A suburban Missouri mother has been convicted of three misdemeanors for her part in creating a phony persona on MySpace, actions that set in motion a series of events that ended in the suicide of a teenage girl. The case has raised questions about the potential dangers of social networking, and the legal limits of user and website liability for fraudulent behavior.

Lori Drew, a 49-year-old Missouri mother, was convicted on November 26 of three misdemeanor charges stemming from her role in creating a phony online identity, and using it to correspond with thirteen-year-old Megan Meier. According to Reuters, "Prosecutors say Drew and others created the fake MySpace persona of a 16-year-old boy to woo Meier for several weeks, then abruptly ended the relationship and said the world would be better off without her." Meier committed suicide shortly after the fictional suitor's last messages were posted, in October 2006. Reuters reports that Drew could be placed on probation, or may face up to three years in prison for the misdemeanor convictions.

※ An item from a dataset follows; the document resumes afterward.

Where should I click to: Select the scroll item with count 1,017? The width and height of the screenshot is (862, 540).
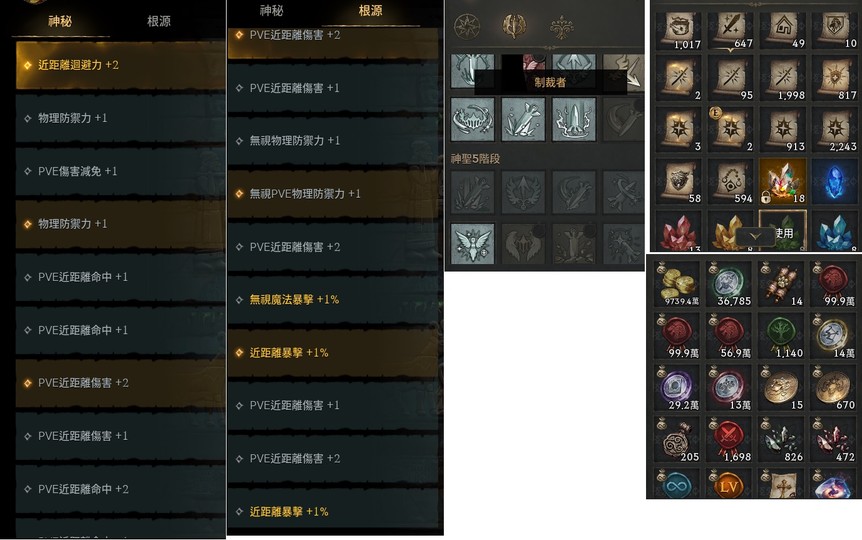click(679, 30)
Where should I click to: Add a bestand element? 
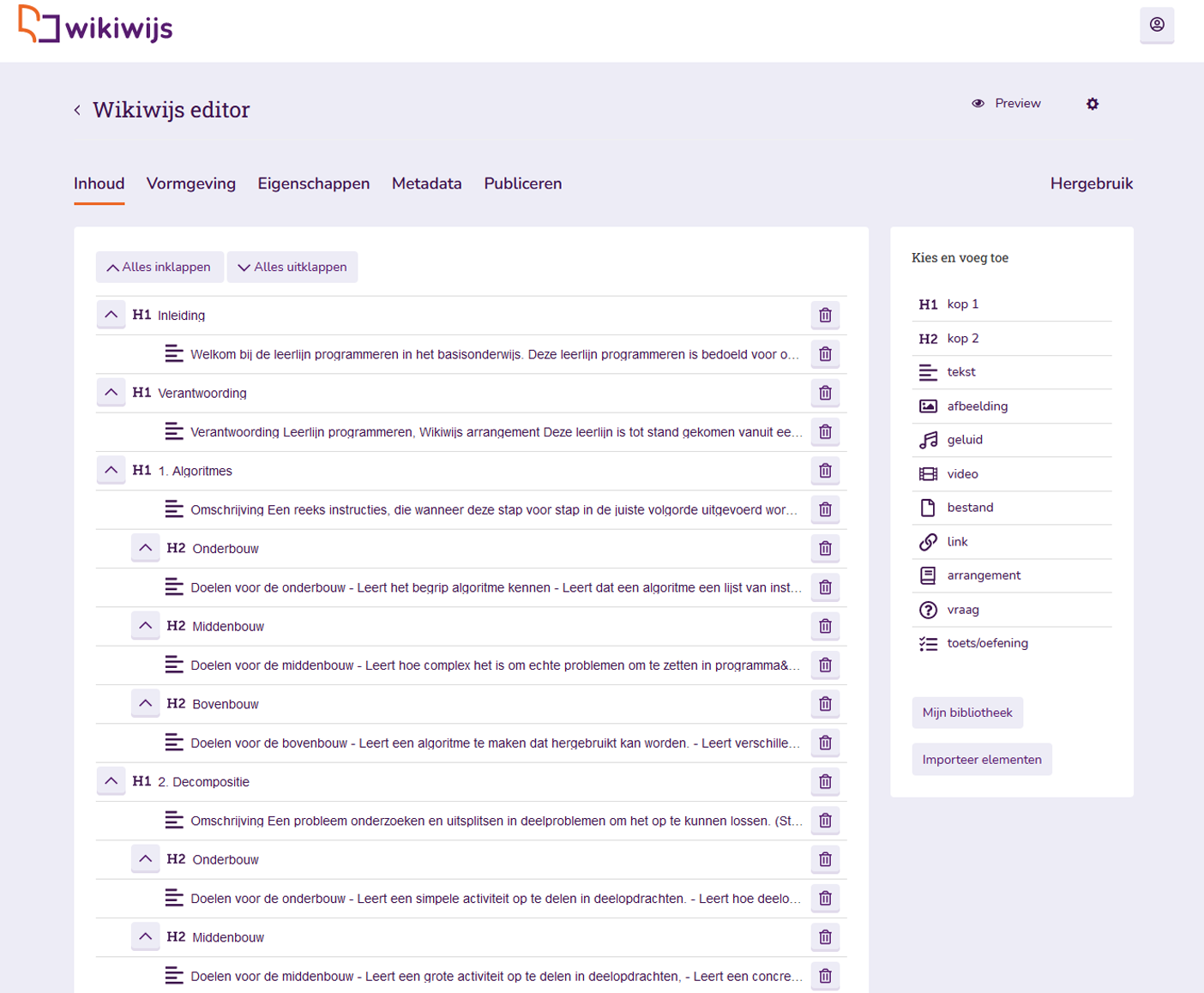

Although Drew was acquitted of the most serious charges she faced in the federal district court trial, experts in cyberlaw and technology predict that the outcome of the case could shape the future of criminal liability for wrongdoing on social networking websites. The Washington Post reports that Drew's conviction -- essentially for violating MySpace's requirement that new users submit truthful information when signing up -- "expands the federal Computer Fraud and Abuse Act, which was passed in 1986 as a tool against hackers, to include social networking Web sites." A Chicago Tribune editorial points out that according to the verdict, consumers' violation of certain website "terms of service" could now result in jail time. And the Los Angeles Times asks whether social networks are doing enough to protect their users.